Fig. 6: EPAC1 condensates localize at the Histone cluster 1 on chromosome 6.

a Confocal photomicrographs of colocalization experiments between EPAC1-YFP fluorescence (green) and the chromosome 6 p22.2 locus labeled by a custom-made probe (red) using fluorescence in situ hybridization (FISH) in HEK cells treated with FSK-IBMX. Significant overlap between the DNA probe and EPAC1-YFP was observed in around 40% of the labeled Chr 6p22.2 loci. b, c, d Confocal photomicrographs of EPAC1-YFP (green) and, respectively, (red) chromosome 21 (21q22.13-q22.2), chromosome 12 centromere (CEP) and Chromosome 15 centromere (CEP) loci labeled in FISH experiments using commercial probes, in HEK cells treated with FSK-IBMX. No significant correlation between these sites and EPAC1-YFP (green) was observed.
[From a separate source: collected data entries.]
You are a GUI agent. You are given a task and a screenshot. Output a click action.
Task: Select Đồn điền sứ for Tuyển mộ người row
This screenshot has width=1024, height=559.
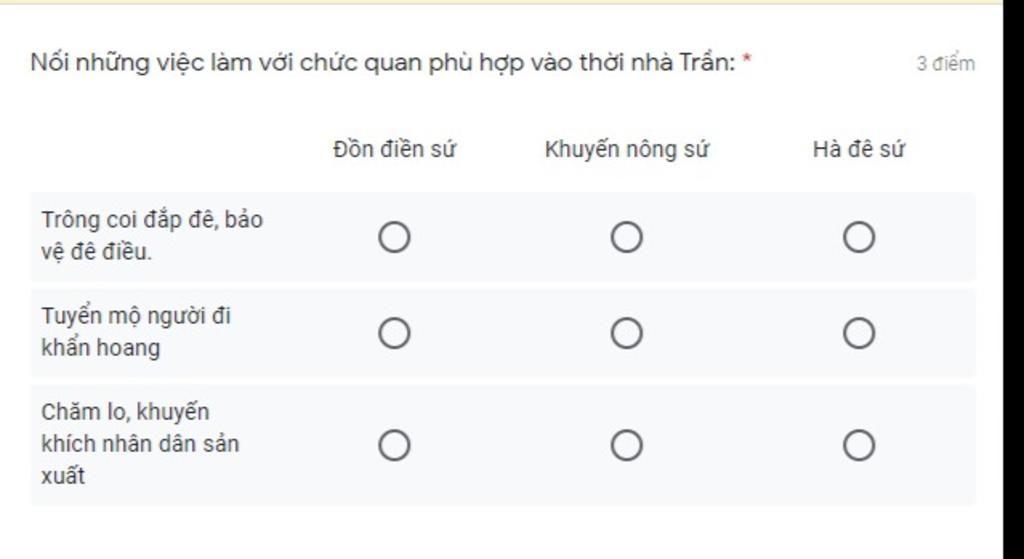[x=394, y=333]
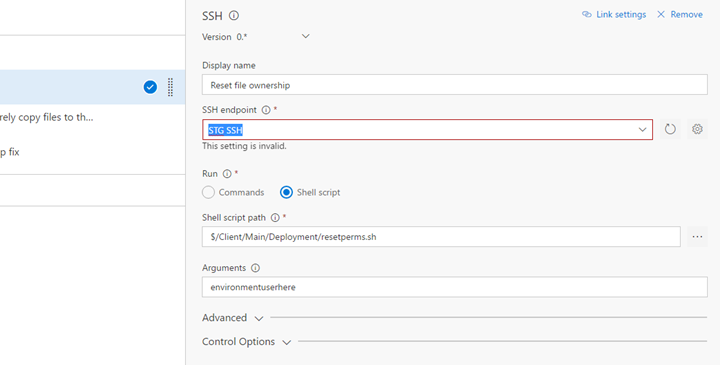Click the SSH task info icon
This screenshot has width=720, height=365.
point(234,16)
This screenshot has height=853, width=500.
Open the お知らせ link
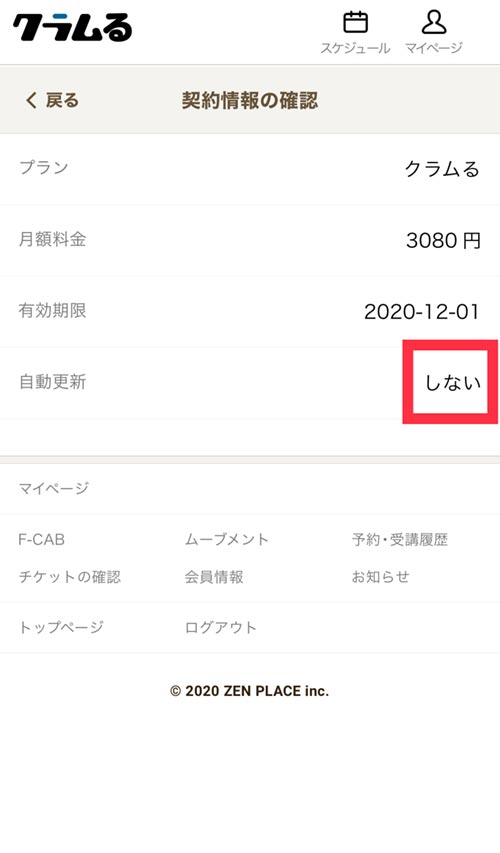coord(380,577)
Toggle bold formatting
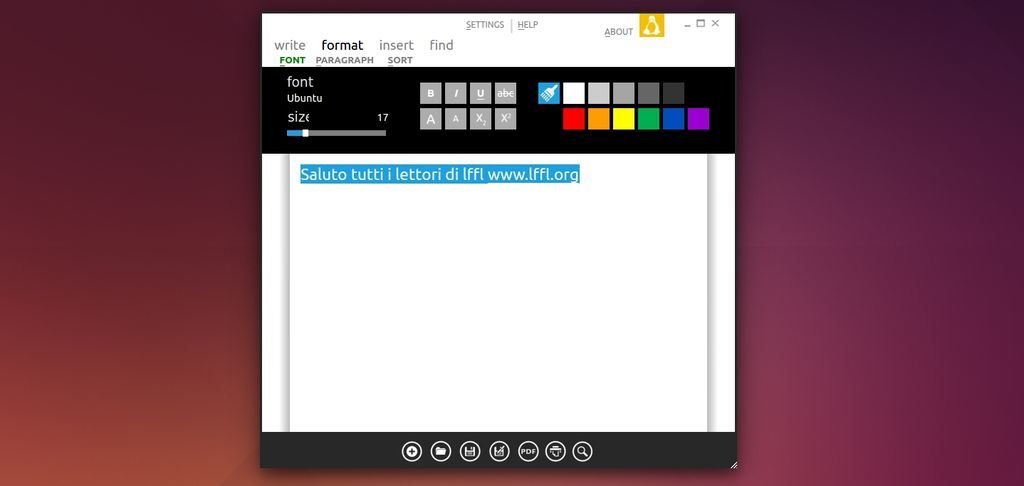 [431, 93]
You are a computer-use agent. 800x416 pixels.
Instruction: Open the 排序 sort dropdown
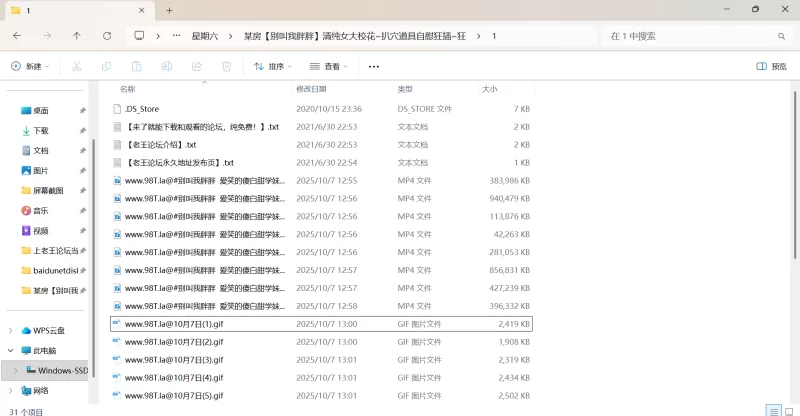(x=272, y=66)
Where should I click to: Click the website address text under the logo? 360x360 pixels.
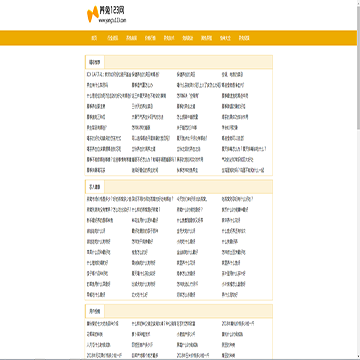pos(112,20)
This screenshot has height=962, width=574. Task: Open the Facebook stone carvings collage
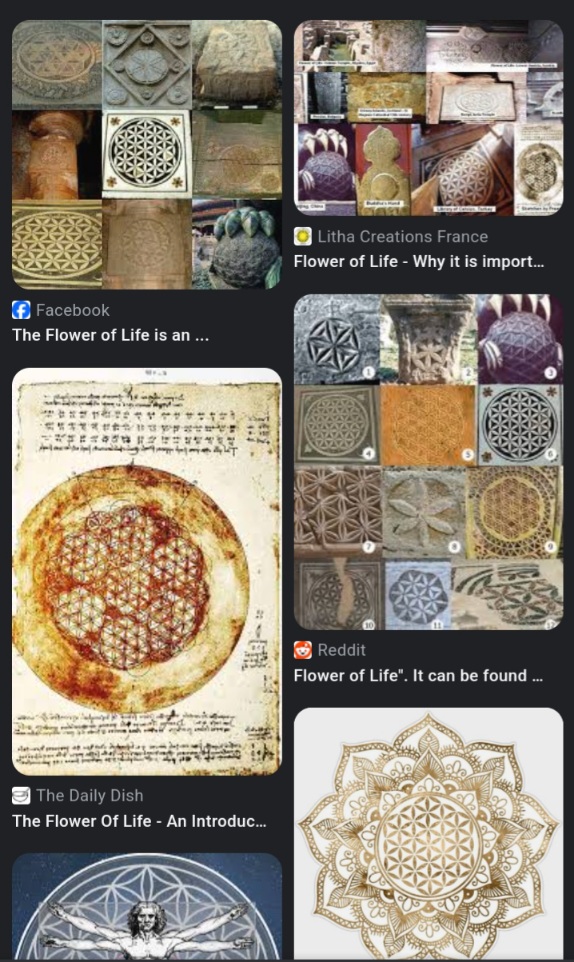(147, 155)
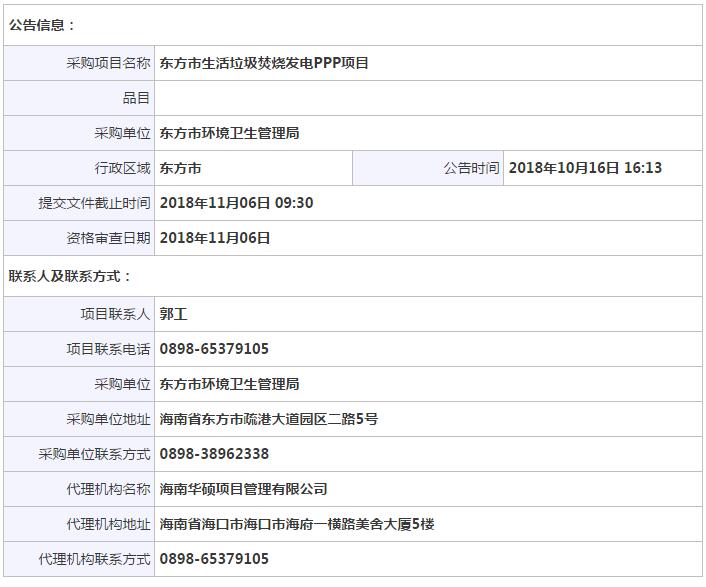
Task: Select the 行政区域 value 东方市
Action: tap(181, 168)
Scale bar, 10 μm (enlargement 1 μm). e Correlation analysis between red and green signals. Lower panel shows colorimetric maps using nMDP values. (Right panel) Graph depicting the calculated index of correlation (Icorr) which represents the fraction of positively correlated (colocalized) pixels (FISH foci analyzed Chr6p22.2 n = 110 over 4 independent experiments; Chr21q n = 34 over 3 independent experiments; CEP15 n = 37 over 3 independent experiments; CEP12 n = 10 over 2 independent experiments). Statistical significance was determined by one-way ANOVA (****p < 0.0001). Error bars: SD. Source data are provided as a Source data file. Nuclei were labeled with DAPI. [FSK] 20 μΜ, [IBMX] 400 μΜ. Scale bar, 1 μm.